For large-capacity optical transfer such as 40 Gbit/s and 100 Gbit/s, there are problems such that optical signal-to-noise power limitations need to be overcome and high-density wavelength multiplexing need to be realized. As a technique for overcoming optical signal-to-noise power limitations, utilization of binary phase-shift keying (BPSK) and quaternary phase-shift keying (QPSK) has been known, as an alternative to the conventional On-Off Keying (OOK). Furthermore, to realize high-density wavelength multiplexing, there have been known a method of doubling the number of transfer bits per one symbol by polarization multiplexing that allocates an independent signal to each of two orthogonal polarization components, and a method of increasing the number of transfer bits per one symbol by increasing signal multiplicity such as QPSK and 16 quadrature amplitude modulation (QAM). The QPSK and 16 QAM allocate a signal to an In-phase axis (I-axis) and a quadrature-phase axis (Q-axis) and transfer the signals in an optical transmitter.
Further, a digital coherent method of receiving these optically modulated signals by combining digital signal processing with a synchronous detection method has been attracting attention. In this method, stable separation of multiplexed signals and restoration to the original signals in a receiver can be performed by linear photoelectric conversion using synchronous detection and fixed, semi-fixed, and adaptive linear equalization by the digital signal processing. Therefore, remarkable equalization characteristics and remarkable noise immunity with respect to a linear waveform distortion resulting from wavelength dispersion, polarization-mode dispersion (PMD), or the like occurring in a transfer line can be realized.
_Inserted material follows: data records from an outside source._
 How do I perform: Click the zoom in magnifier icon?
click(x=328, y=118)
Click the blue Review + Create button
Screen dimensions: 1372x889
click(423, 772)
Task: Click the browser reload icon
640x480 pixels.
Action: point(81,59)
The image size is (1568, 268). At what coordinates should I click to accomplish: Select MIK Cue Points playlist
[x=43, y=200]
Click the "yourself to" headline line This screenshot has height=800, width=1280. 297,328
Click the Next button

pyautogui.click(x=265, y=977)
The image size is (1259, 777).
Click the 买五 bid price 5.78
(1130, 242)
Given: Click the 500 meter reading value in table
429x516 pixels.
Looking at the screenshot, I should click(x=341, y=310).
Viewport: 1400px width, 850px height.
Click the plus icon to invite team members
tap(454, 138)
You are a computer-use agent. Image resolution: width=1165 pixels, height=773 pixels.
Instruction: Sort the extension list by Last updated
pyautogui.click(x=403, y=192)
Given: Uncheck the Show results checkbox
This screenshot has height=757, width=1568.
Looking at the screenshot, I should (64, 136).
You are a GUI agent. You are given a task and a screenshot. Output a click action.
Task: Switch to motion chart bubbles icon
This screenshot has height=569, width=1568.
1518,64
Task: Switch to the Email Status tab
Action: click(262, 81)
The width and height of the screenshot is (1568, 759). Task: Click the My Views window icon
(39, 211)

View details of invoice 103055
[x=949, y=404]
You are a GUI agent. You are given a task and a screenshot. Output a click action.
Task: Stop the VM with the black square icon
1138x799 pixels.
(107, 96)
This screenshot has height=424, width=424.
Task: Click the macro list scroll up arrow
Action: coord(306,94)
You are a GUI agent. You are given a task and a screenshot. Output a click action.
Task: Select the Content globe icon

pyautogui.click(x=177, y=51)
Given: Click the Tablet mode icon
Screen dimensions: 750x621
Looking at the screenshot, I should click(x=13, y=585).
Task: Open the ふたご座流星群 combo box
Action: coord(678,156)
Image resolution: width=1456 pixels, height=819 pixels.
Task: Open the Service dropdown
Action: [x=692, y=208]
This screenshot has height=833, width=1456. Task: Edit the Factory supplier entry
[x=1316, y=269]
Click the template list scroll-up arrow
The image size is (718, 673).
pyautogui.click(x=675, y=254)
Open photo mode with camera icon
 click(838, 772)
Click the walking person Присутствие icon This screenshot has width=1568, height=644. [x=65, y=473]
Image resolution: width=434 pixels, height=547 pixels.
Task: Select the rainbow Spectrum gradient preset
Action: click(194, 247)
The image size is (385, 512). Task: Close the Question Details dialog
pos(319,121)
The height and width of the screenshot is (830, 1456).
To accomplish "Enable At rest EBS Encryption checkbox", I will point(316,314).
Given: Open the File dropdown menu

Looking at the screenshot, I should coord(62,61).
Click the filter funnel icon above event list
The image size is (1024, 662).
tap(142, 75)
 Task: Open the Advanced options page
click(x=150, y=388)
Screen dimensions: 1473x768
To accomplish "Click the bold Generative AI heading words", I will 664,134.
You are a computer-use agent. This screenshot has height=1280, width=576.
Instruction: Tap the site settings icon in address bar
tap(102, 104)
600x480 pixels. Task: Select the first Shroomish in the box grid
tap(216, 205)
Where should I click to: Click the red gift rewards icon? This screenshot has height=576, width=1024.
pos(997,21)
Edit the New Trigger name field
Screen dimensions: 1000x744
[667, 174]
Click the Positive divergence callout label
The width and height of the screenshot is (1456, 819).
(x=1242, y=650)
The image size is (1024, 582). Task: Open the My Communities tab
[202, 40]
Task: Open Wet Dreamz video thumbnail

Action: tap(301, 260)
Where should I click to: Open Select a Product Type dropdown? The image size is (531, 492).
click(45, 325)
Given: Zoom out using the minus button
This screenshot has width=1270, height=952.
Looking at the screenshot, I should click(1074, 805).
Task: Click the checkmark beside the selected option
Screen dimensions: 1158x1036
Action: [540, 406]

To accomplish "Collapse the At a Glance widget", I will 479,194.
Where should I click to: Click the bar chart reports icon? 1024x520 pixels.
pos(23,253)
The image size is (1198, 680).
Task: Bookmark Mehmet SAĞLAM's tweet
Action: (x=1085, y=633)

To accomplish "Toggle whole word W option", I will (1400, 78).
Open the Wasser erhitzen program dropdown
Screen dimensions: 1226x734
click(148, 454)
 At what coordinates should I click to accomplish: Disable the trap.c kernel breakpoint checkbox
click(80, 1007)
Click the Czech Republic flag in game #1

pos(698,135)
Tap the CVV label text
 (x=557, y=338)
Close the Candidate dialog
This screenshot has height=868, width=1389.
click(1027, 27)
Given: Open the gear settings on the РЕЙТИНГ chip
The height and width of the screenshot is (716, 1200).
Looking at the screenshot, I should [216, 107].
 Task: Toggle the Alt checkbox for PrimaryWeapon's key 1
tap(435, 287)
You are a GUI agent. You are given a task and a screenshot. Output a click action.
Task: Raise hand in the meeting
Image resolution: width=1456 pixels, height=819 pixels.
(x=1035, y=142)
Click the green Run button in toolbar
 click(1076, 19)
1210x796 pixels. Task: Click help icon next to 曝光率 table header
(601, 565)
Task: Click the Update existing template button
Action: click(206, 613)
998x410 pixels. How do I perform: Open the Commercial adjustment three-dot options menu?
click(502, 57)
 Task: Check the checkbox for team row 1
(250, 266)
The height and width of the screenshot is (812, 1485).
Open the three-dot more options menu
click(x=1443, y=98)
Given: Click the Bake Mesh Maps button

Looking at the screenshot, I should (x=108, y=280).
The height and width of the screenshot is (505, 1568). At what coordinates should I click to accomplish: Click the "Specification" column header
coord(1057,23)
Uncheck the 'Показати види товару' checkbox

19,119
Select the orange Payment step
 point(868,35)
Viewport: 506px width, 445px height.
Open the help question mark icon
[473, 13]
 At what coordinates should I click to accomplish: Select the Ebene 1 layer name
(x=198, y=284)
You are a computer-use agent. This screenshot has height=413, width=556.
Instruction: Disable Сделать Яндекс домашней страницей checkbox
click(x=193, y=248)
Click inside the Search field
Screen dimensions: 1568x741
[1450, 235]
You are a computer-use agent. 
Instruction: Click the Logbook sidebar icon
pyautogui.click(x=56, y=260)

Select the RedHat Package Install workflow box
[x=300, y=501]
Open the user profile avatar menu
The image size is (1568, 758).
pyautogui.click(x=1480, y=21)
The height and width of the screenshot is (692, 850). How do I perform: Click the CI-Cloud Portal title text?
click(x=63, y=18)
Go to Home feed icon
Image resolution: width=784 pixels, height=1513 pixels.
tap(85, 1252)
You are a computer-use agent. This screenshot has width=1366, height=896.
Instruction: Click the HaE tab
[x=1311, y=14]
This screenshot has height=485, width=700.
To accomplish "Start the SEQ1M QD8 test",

Generally, in the digital coherent method, a polarization multiplexing method in which independent signal components (Ex and Ey) are allocated respectively to each of two orthogonal polarization components (an X-polarization component and a Y-polarization component) is used. FIGS. 23 and 24 depict an expression of a time axis of a polarization-multiplexed signal generally used in a conventional polarization multiplexing method. FIG. 23 is an example in which Ex and Ey are bit-synchronized completely on a time axis. FIG. 24 is an example in which Ex and Ey are shifted by a half symbol on a time axis (see, for example, Non Patent Literature 1 and Non Patent Literature 2).